### Things to do
1 – In the zugzwang-detection thread, translate this sentence into Spanish: "This patch is clearly not a simplification, indeed it sensibly complicates the code."
2 – Answer these from the zugzwang-detection thread:
(a) How many of the 37 positions did the patch score?
(b) How much hash was used for the benchmarks?
(c) What bench number is reported?
3 – Carry the zugzwang-detection thread forward from its last reply.
***** Document extract *****
Enhanced verify search for better zugzwang detecting #1338

pb00068 · 2017-12-14T09:51:17Z

Preface:
A recent test and an older one both suggest that verification search brings nothing in terms of Elo's and if we stick to standard rules it could be simplified away.
However it looks like the community was afraid of SF being prone to zugzwang, so verification search was introduced as kind of remedy against this weakness.

Current verification search implementation is weak.
Anyhow we continue to see loosing SF due to zugzwang from time to time since the current verification search implementation IMO is weak. Why is it weak?

It suppresses null-move-pruning in current ply but nothing is done to avoid its recursive reuse in deeper plies for the interested side to move, so this simply allows SF to move the problem behind it's search-horizon when the zugzwang motif implies a larger sequence of forced 'worsening' moves.

This patch encounters this by disabling null-move-pruning for the side to move for first part of
the remaining search tree systematically. This helps to better recognize zugzwang as shown in following EPD suite Zugzwang-Allgeuer.zip which is an extended suite of the one reported at chessprogramming wiki.

Benchmarks made with pgo-builds, 1 thread, 512 MB hash, max. 40 seconds per position:

Master with disabled verification scored  23 out of 37 in 9:45
Current master                    scored  26 out of 37 in 8:13
patch                             scored  32 out of 37 in 5:47

The 6 critical positions the patch is able to resolve within 40 secs (and the master not) are the following ones:

8/8/8/1B6/6p1/8/3K1Ppp/3N2kr w - - bm f4; found by patch in 6 secs
8/3p1p2/5Ppp/K2R2bk/4pPrr/6Pp/4B2P/3N4 w - - bm Nc3; found by patch in 35 secs
8/8/p5p1/p2N3p/k2P3P/5P2/KP1qB3/8 w - - bm f4; found by patch in 3 secs
8/p5pq/8/p2N3p/k2P3P/8/KP3PB1/8 w - - bm Be4; found by patch in 3 secs
1k3b1q/pP2p1p1/P1K1P1Pp/7P/2B5/8/8/8 w - - bm Kd5 Bb5; found by patch in 14 secs (Bb5)
1q2k3/1Pp1Pp1K/2P2B2/8/8/8/8/8 w - - bm Kg8; found by patch in 31 secs

For further details about the patch and choosen test bounds please see commit notes and discussion at this commit .

Tested with no-regression bounds
STC:
LLR: 2.96 (-2.94,2.94) [-3.00,1.00]
Total: 18220 W: 3379 L: 3253 D: 11588
http://tests.stockfishchess.org/tests/view/5a2fa6460ebc590ccbb8bc2f

LTC:
LLR: 2.96 (-2.94,2.94) [-3.00,1.00]
Total: 41899 W: 5359 L: 5265 D: 31275
http://tests.stockfishchess.org/tests/view/5a2fcf440ebc590ccbb8bc47

bench: 5776193

by disabling null-move-pruning for the side to move for first part of the remaining search tree. This helps to better recognize zugzwang. STC: LLR: 2.96 (-2.94,2.94) [-3.00,1.00] Total: 18220 W: 3379 L: 3253 D: 11588 http://tests.stockfishchess.org/tests/view/5a2fa6460ebc590ccbb8bc2f LTC: LLR: 2.96 (-2.94,2.94) [-3.00,1.00] Total: 41899 W: 5359 L: 5265 D: 31275 http://tests.stockfishchess.org/tests/view/5a2fcf440ebc590ccbb8bc47 For further detail see commit notes and discussion at 6401a80 bench: 5776193

mcostalba · 2017-12-17T08:47:49Z

This patch is clearly not a simplification, indeed it sensibly complicates the code. So I suppose you consider this a bug fix (otherwise you would have run the test with [0, 5]).
***** Source material *****
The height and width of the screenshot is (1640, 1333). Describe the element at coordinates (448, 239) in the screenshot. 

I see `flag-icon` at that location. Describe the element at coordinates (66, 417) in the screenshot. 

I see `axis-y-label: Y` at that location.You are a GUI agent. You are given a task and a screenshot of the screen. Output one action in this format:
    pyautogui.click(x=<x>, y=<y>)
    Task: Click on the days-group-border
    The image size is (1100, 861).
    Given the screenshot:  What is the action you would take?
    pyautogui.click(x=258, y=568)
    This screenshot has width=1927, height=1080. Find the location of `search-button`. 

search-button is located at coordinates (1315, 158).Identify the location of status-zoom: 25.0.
*****
### Task-by-task results
1 – Este parche claramente no es una simplificación; de hecho, complica sensiblemente el código.

2 –
(a) 32
(b) 512 MB
(c) 5776193

3 –
This opens a (yet another) discussion on what is a bug fix.

Adding a specific endgame because in a bunch of positions it works better then master is it a bug fix?

Adding an ad-hoc rule in evaluation because in some reported positions SF plays better is it a bug fix?

Traditionally in SF development we reserved the tag bugfix to patches that address a very specific (in many case) technical and code related fix. We purposely avoided tagging as bug fix patches that change evaluation/search behavior to address a position or a set of positions. In particular we traditionally require a test for the latter kind of patches to prove the change in behavior yields to a measurable gain.

Measurable ELO gain is really the key here and the pillar above which all the SF development has been based along these years. Before SF was common for authors to add rules/changes supported by intuition or by set of position tests. I think the biggest improvement that SF brought to the field has been exactly this: only real games tests and only tests results as patch metric.

It was not SF the first engine development using this (maybe Rybka), but I think was among the firsts and clearly has been instrumental in setting this method as the current standard and accepted one.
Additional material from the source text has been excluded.